La microscopía confocal es una técnica relativamente nueva que está logrando excelentes resultados en diversas ramas de la ciencia (medicina, biología, materiales, geología, etc). Aunque el principio de la microscopía confocal fue dado a conocer por Minsk en 1957 y los primeros microscopios basados en esta técnica demostraron su validez en 1968, gracias a los trabajos de Petran y colaboradores; su gran aceptación tuvo lugar hasta hace unos pocos años con el desarrollo de los láseres y equipos de cómputo. Su éxito se debe a las ventajas que ofrece frente a la microscopía óptica convencional (imágenes de mayor nitidez y contraste, mayor resolución vertical y horizontal, etc) y sobre todo, a la posibilidad de obtener imágenes que permiten su estudio tridimensional (Soto Eguibar, 1993)
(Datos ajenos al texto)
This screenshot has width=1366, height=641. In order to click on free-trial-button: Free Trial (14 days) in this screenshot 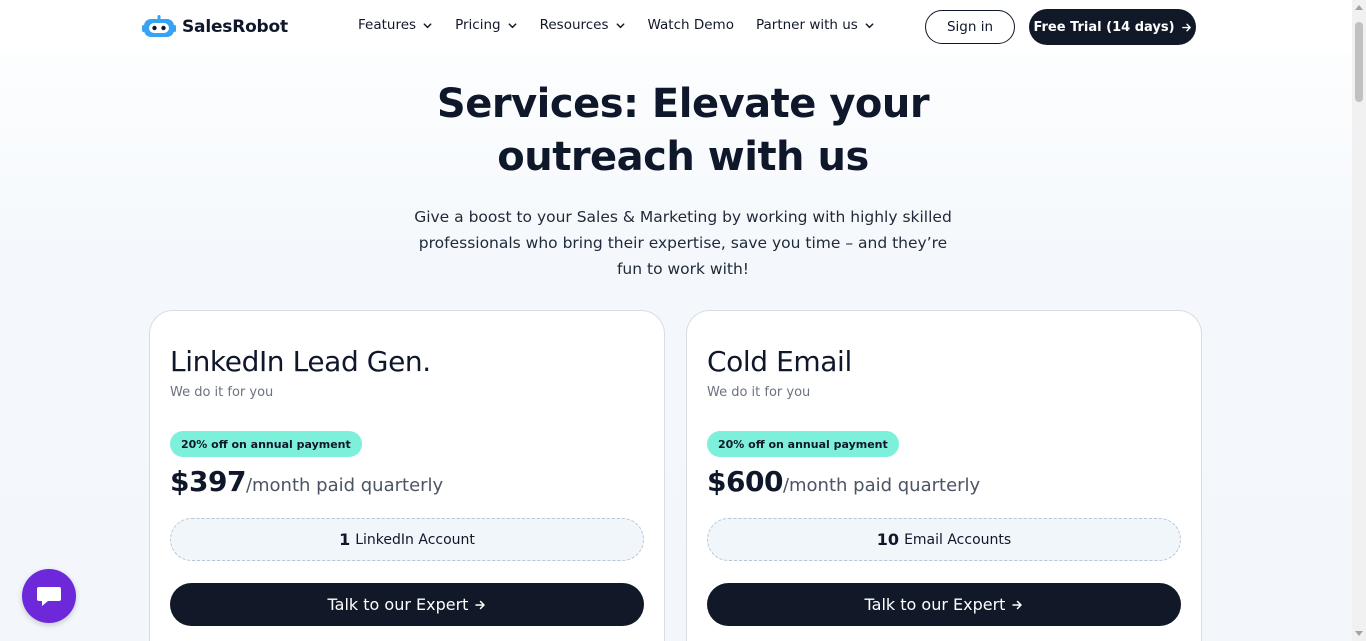, I will do `click(1112, 27)`.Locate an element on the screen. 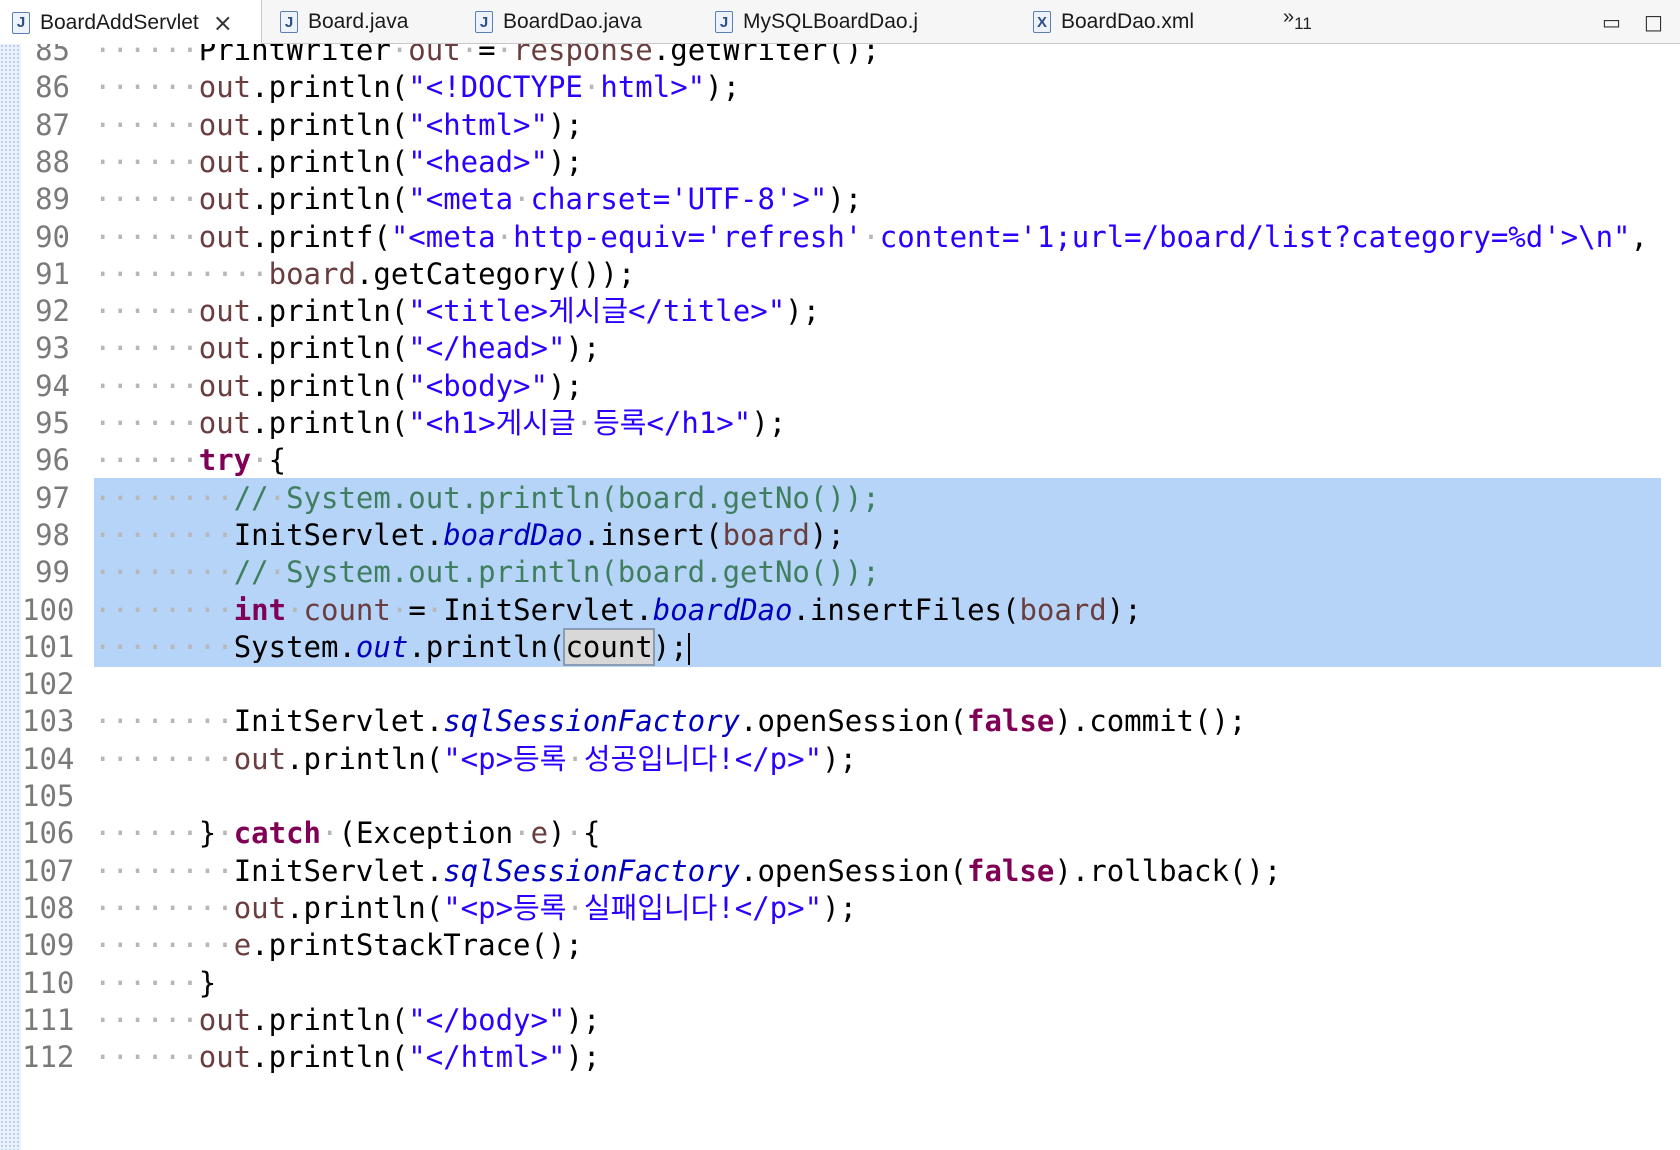 The height and width of the screenshot is (1150, 1680). tab-board-java: J Board.java is located at coordinates (344, 22).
El principio de la microscopía confocal se basa en eliminar la luz reflejada o fluorescente procedente de los planos fuera de foco. Para ello se ilumina una pequeña zona de la muestra y se toma el haz luminoso que proviene del plano focal, eliminándose los haces procedentes de los planos inferiores y superiores (Boyde, 1988). La luz procedente de un láser es reflejada mediante un espejo dicroico, y con la lente de un objetivo es enfocada en un punto de la muestra. La señal emitida por el punto iluminado (fluorescencia o luz reflejada) vuelve por el mismo camino óptico, pasando a través del espejo y enfocada en un fotomultiplicador. Por último, un diafragma o "pinhole" es colocado delante del fotomultiplicador para eliminar las señales procedentes de la zona fuera de foco, aumentando con ello la claridad y resolución de la imagen, principalmente en aquellas muestras que tienen diferentes grosores o índices de refracción; en particular los bordes de cualquier estructura.

Fig. 3. Microscopio confocal moderno, su diseño óptico y una imagen de neuronas.
(Wilson et al. 1994).

La microscopía confocal permite estudiar los especímenes usando luz transmitida o reflejada; ello implica que se puedan estudiar muestras que por su grosor o por sus características, no son transparentes. Con ello se han logrado desarrollar nuevas técnicas de preparación de muestras, sin implicar el corte en rebanadas delgadas como se hacía anteriormente, logrando incrementar las posibilidades de estudiar las relaciones estructura-función, ya sea a nivel uni o multicelular.